Todo el folclore popular hecho fierros. Toda la gente, toda, con algarabía mediante, sacando a relucir esa pasión por el ruido de motores.
Es que para los más veteranos, todo esto que es el Dakar, con el paso de los bólidos por lugares recónditos de difícil acceso, rememora aquellas viejas y gloriosas épocas del Turismo Carretera.
Son otros tiempos, son otras máquinas, es otra infraestructura, cambian
las razas y nacionalidades de los pilotos… pero es el mismo polvo que
levanta la pasión ‘fierrera’¡Porque la esencia es la misma!
Este
escriba no puede quedarse impertérrito en la visión subjetiva de la
primera persona del plural, porque su nombre propio (‘Oscar Alfredo’),
quedó estampado en su documento de identidad por el fanatismo de su
padre por Gálvez, y por la marca del “óvalo”.
Por entonces, el
paso de esas inolvidables epopeyas del TC eran marcadas, etapa tras
etapa, con chinches en un viejo mapa, colgado en un recóndito taller, y
las trasmisiones se seguían por enormes aparatos de radio, y con un
contacto ininteligible de un “spicker” transmitiendo desde “el avión”

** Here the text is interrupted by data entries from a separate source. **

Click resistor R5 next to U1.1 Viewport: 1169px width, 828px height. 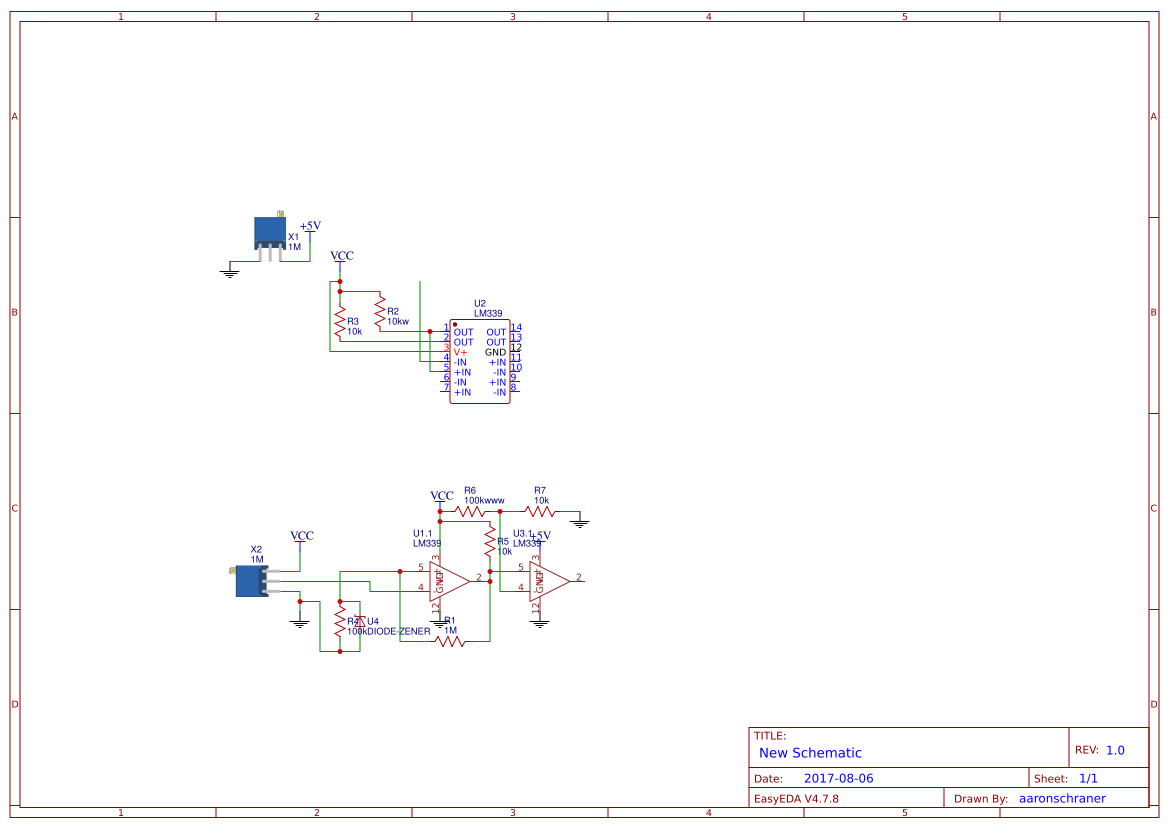click(490, 542)
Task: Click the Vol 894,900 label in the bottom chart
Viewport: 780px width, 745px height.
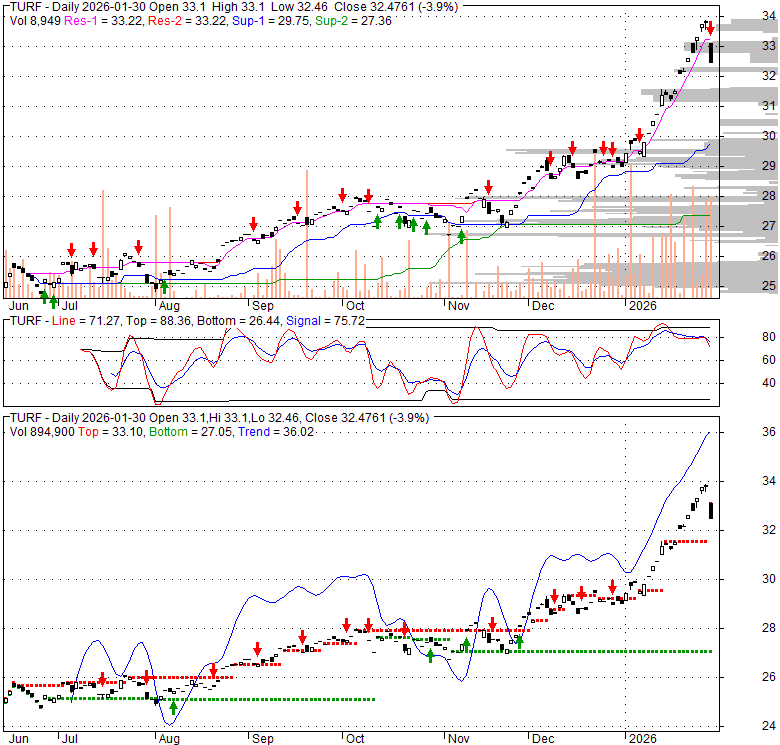Action: pos(45,431)
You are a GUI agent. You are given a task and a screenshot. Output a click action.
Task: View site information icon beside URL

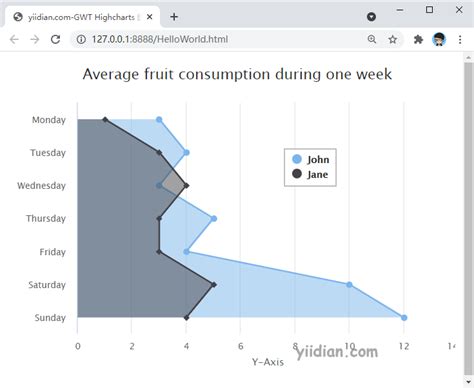[81, 39]
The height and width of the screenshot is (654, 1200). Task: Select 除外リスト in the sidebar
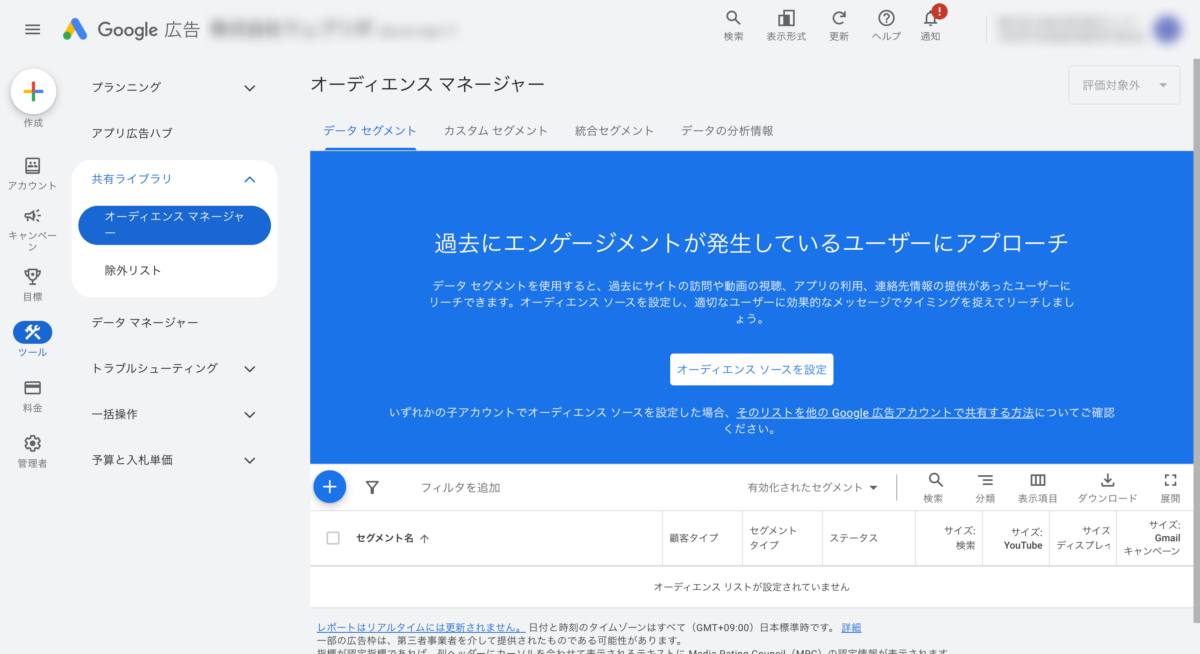coord(133,270)
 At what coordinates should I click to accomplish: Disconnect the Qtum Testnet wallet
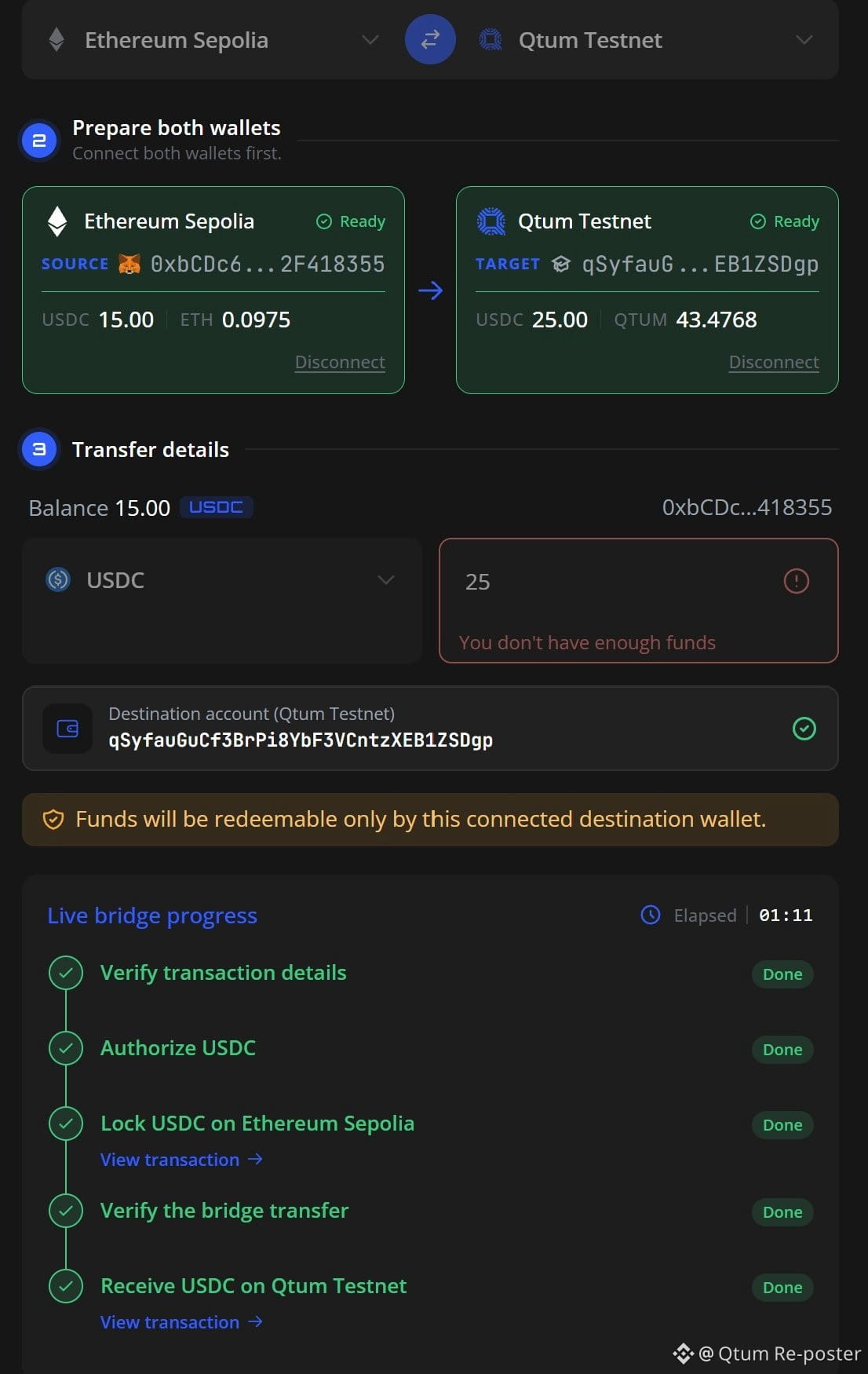tap(774, 362)
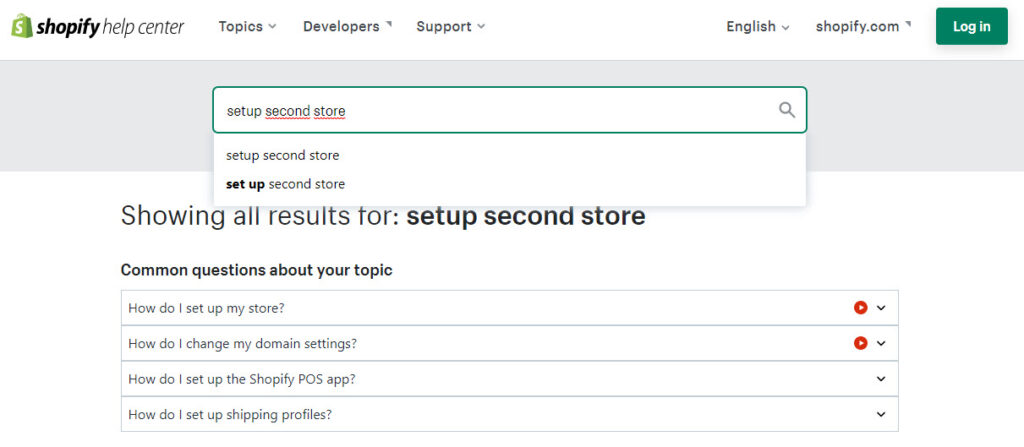
Task: Click the magnifying glass search icon
Action: coord(787,110)
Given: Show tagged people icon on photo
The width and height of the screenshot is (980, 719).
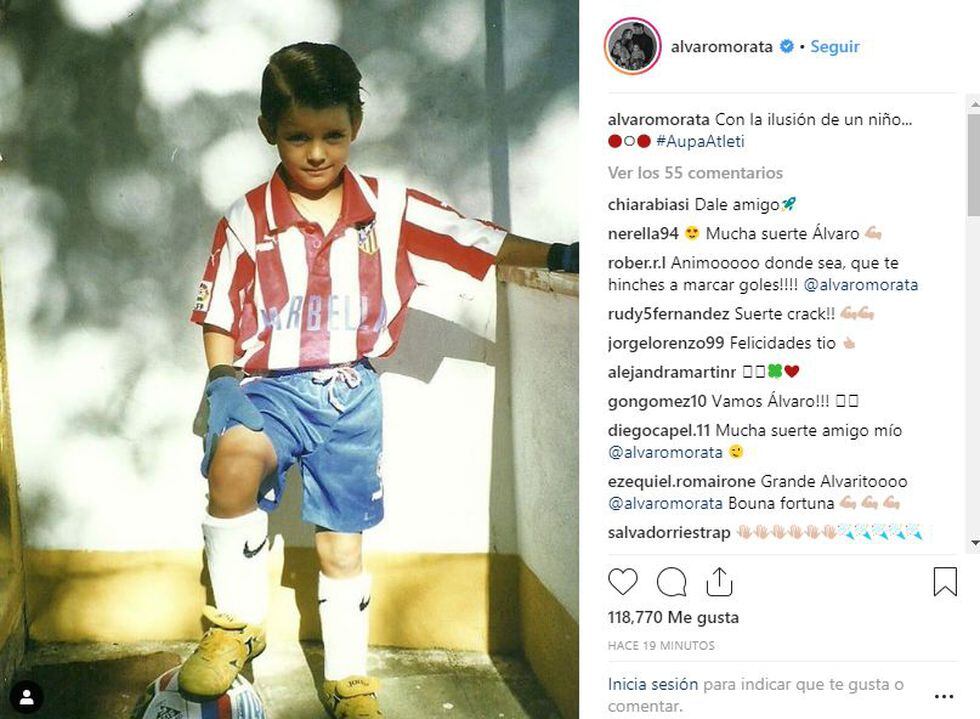Looking at the screenshot, I should 27,697.
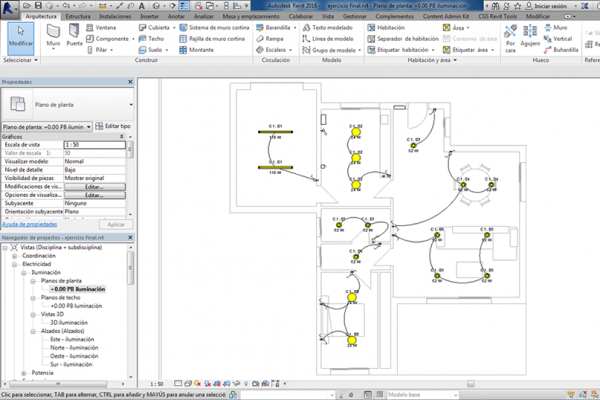This screenshot has width=600, height=400.
Task: Select the Modificar tool
Action: pos(19,40)
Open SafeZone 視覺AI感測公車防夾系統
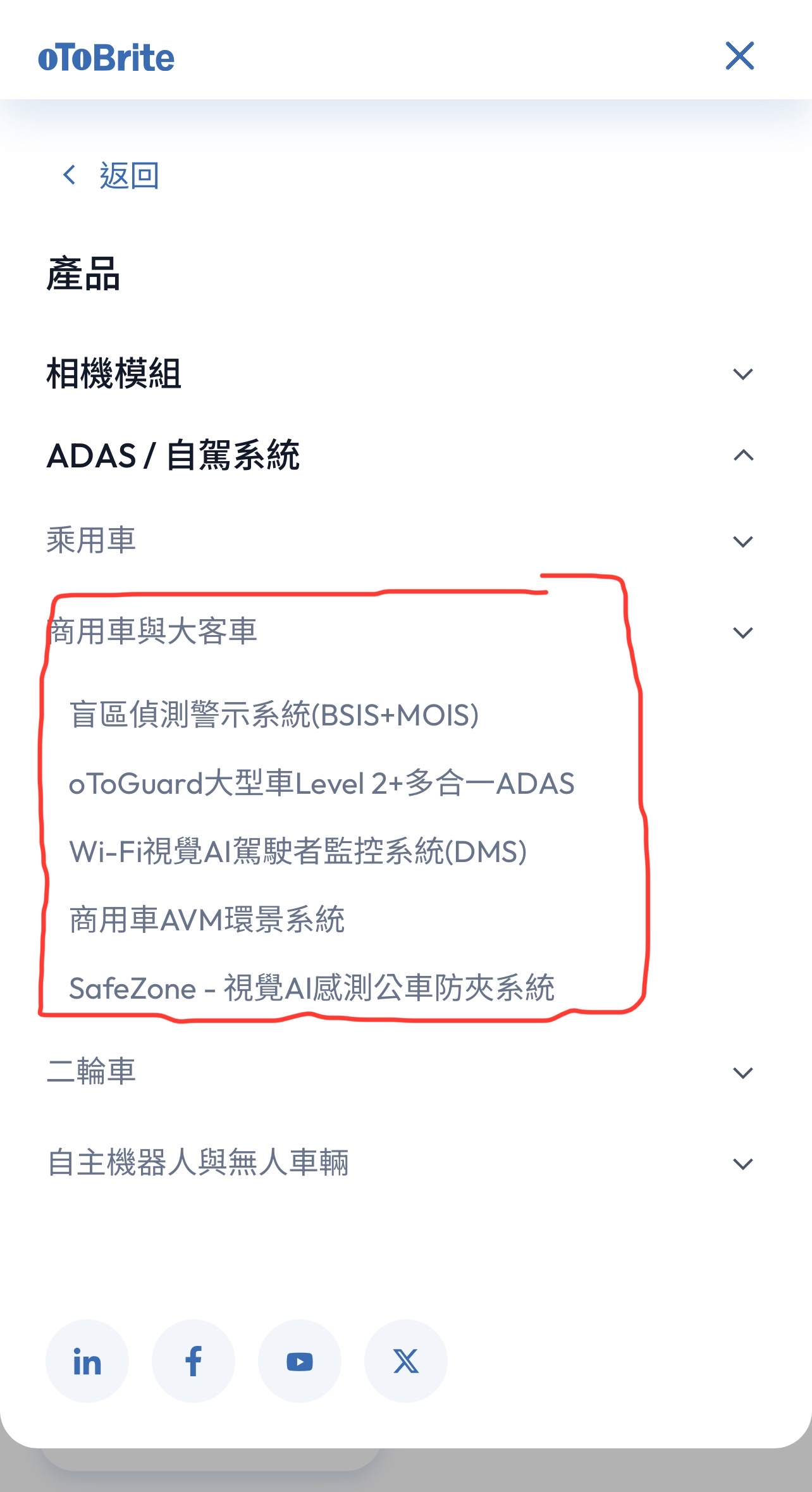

hacía prácticamente adivinar el paso de un determinado automovilista.
Hoy,
el avance de la tecnología les permitía a los entusiastas, seguir palmo
a palmo cada etapa de la competencia a través de internet…pero salvando
las distancias de tiempo y espacio, la voracidad por estar al tanto de
la competencia era la misma.
Tecnología de avanzada en las
máquinas de los competidores, y logística de apoyo para la puesta a
punto y reparación de motores y carrocerías…pero gran cantidad de
competidores amateurs le dan al Dakar una simbología especial: ese
espíritu inigualable, una voracidad por la aventura, un desafío por
llegar a la meta, incluso sin importar en el puesto en el que se arribe.
Algunas
postales del Dakar, como los niños refrescándose en las acequías –con
40 grados de temperatura ambiente- y saliendo a la ruta a medida que se
iban acercando al vivac los participantes; las cenizas de los asados en
la vigilia del desierto mendocino esperando el paso de la competencia.
La
camioneta de apoyo que se salió de la ruta original que tenía que
bordear a la capital mendocina (y no entrar a la misma) para seguir al
vivac de San Rafael (230 kilómetros al sur) pero se desvío, dejó atrás
por un rato el abrasador desierto, y se estacionó frente a un
McDonald’s para comerse un Big Mac, y en la puerta el inspector de
tránsito sacándole fotos con su celular.
O el piloto de un
enorme camión, totalmente averiado por un vuelco, que tuvo que
abandonar la carrera, y se refugió en un Hotel Cinco Estrellas de la
capital cuyana…y muchos de los turistas del lugar posando frente a la
máquina averiada.
O el peregrinar de muchos fans que bregaban
por conseguir alguna cama en algún hotel de los pueblos aledaños a
Bolivar, en la provincia de Buenos Aires, (como Olavaria o Azul) y
terminaron pernoctando dentro de sus autos en una estación de servicio
para recibir la competencia en la meta final.
Similitudes de antaño, semejanzas del recuerdo, pero la misma pasión que resiste el paso del tiempo.